Three essays in corporate finance
There are two foci in my research efforts to produce this dissertation. First, I explore and create novel datasets and methods that can expand our existing arsenal of empirical tools.1 Following that, I deploy these tools to analyze three aspects of information science in social networks and earnings-related voluntary disclosures: Social network connectedness, natural language, and management credibility.
This dissertation has three essays on corporate finance. The first essay is motivated by the friendly board framework of Adams and Ferreira (2007). In this study, we measure the value of board advisory activities using Centrality Slice (CS) - the ratio of the network connectedness of executive directors to non-executive directors. We find that this measure positively relates to firm value, performance-turnover sensitivity, management forecast accuracy, and market reaction to forecast surprises. The results from our instrumented regression suggest that CS is an optimal selection outcome that varies across firms. As such, firms will likely enjoy better advisory benefits if their policies can support high CS in an optimal manner.

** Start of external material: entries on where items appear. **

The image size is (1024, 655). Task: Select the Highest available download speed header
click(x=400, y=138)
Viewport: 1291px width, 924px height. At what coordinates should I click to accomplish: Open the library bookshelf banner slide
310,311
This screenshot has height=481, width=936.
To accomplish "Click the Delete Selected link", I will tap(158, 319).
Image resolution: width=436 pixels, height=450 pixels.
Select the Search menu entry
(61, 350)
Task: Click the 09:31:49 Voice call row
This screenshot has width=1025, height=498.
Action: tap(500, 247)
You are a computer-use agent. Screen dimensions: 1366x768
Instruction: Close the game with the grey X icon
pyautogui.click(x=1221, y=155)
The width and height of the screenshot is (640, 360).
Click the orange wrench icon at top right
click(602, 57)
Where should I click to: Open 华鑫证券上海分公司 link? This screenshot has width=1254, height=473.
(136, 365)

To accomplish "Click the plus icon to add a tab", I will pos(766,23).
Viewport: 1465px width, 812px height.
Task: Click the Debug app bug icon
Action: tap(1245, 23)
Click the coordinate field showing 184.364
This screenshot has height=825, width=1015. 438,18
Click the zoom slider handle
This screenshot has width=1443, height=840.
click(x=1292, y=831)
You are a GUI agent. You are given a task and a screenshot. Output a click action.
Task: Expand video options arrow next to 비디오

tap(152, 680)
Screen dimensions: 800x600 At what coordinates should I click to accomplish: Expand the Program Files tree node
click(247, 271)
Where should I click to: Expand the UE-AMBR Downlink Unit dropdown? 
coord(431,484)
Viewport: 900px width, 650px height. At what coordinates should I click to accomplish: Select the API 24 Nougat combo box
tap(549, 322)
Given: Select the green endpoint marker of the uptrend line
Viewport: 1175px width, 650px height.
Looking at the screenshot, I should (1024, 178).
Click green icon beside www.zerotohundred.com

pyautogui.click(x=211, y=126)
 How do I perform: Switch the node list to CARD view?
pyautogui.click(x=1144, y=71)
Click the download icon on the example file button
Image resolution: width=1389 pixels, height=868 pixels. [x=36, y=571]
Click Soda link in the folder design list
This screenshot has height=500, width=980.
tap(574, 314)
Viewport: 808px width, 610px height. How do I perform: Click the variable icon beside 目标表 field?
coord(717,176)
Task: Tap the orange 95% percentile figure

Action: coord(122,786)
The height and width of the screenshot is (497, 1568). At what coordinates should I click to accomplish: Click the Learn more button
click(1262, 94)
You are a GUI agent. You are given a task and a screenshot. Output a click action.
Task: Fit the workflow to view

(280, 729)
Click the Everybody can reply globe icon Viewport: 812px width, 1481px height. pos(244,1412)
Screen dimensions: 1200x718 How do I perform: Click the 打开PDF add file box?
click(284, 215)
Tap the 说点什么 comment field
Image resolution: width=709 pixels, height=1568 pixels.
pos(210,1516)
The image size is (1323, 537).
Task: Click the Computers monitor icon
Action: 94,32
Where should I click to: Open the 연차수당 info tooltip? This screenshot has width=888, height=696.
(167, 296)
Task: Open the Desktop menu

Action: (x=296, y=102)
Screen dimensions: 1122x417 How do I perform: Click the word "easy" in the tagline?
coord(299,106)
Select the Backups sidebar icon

The second essay is co-authored with Roger K. Loh. In this study, we add two novel approaches to a large literature on analysts’ conflicts of interests. Using analysts’ tones during peer conference calls, and returns co-movement between their brokerages and hosts to proxy for the level of information advantage, we find that analysts from high returns co-moving brokerages exhibit language patterns that neither signal competition nor collusion. Our results show that the market values tones, with increasing reactions to the level of returns co-movement, consistent with the notion of pricing for competence. We also find that the market is not naïve as it discounts sentiment tones from brokerages sanctioned during the Global Analyst Research Settlements.
The third essay is co-authored with Chiraphol N. Chiyachantana. Using a proprietary set of institutional trading data, we investigate how sophisticated investors utilize the information contained in management earnings forecasts characteristics to formulate their trading strategy. We find that these investors’ responses to a firm’s forecasts are not only increasing in the magnitude of earnings surprise, but also magnified by the firm’s prior forecast accuracy. We reveal transient institutions as the principal traders on these forecast characteristics and show that trading strategies using both forecast surprise and prior forecast accuracy are not only profitable to implement, but also outperform those that rely solely on forecast surprise.